SunTran
- Founded: 2003 by Five County Association of Governments
- Headquarters: 953 East Red Hills Parkway St. George, Utah United States
- Service area: St. George metropolitan area
- Service type: Public transportation
- Routes: 8
- Hubs: Transit Center; Sunset Corner Plaza;

= SunTran (St. George) =

Public transportation system in St. George, Utah

SunTran is the public transportation system serving the St. George, Utah area. It was formerly known as Dixie Area Rapid Transit or DART, which was launched and funded by Five County Association of Governments in 2003. The City of St. George in conjunction with federal transportation funding bought the bus system, today known as SunTran.

==Description==
When the bus system was founded in 2003, there were 60,000 riders that first year of service. In 2012, the ridership numbers increased to over 500,000. In January 2015, SunTran service expanded operation outside the St. George city limits.
SunTran may eventually expand into a metro/county-wide mass transit system as local municipalities secure efficient funding.
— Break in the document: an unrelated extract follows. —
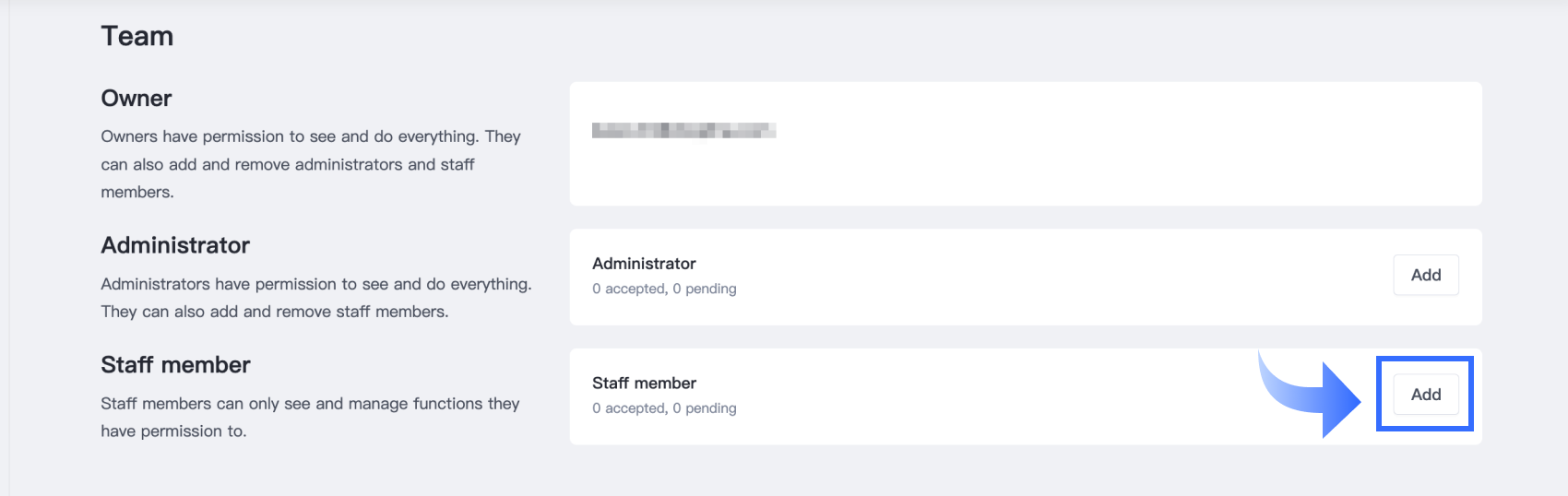Click the Administrator permissions description text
The bus fleet is in compliance with Americans With Disabilities Act and are therefore accessible to those with disabilities via paratransit. In accordance with the Utah Clean Air Act, SunTran and the City of St. George, smoking is prohibited on all buses and within 25 ft of a bus stop.

SunTran currently operates seven fixed routes with nearly 200 bus stops serving St. George, Ivins, and Washington within the metropolitan area.
Service runs Monday through Saturday 5:40 AM to 8:40 PM MT. Bus fares are $1 for one-way/one-transfer trips; seniors at least 65, disabled, or Medicare members pay $0.50; no fare to kids below 6 with fare-paying rider, although a 3-kid limit applies. Monthly and yearly passes can also be purchased at select locations throughout the city. All routes connect/depart every 40 minutes at both the central Transit Center at 1000 East and 100 South, and at Sunset Corner Plaza at Bluff Street and Sunset Boulevard.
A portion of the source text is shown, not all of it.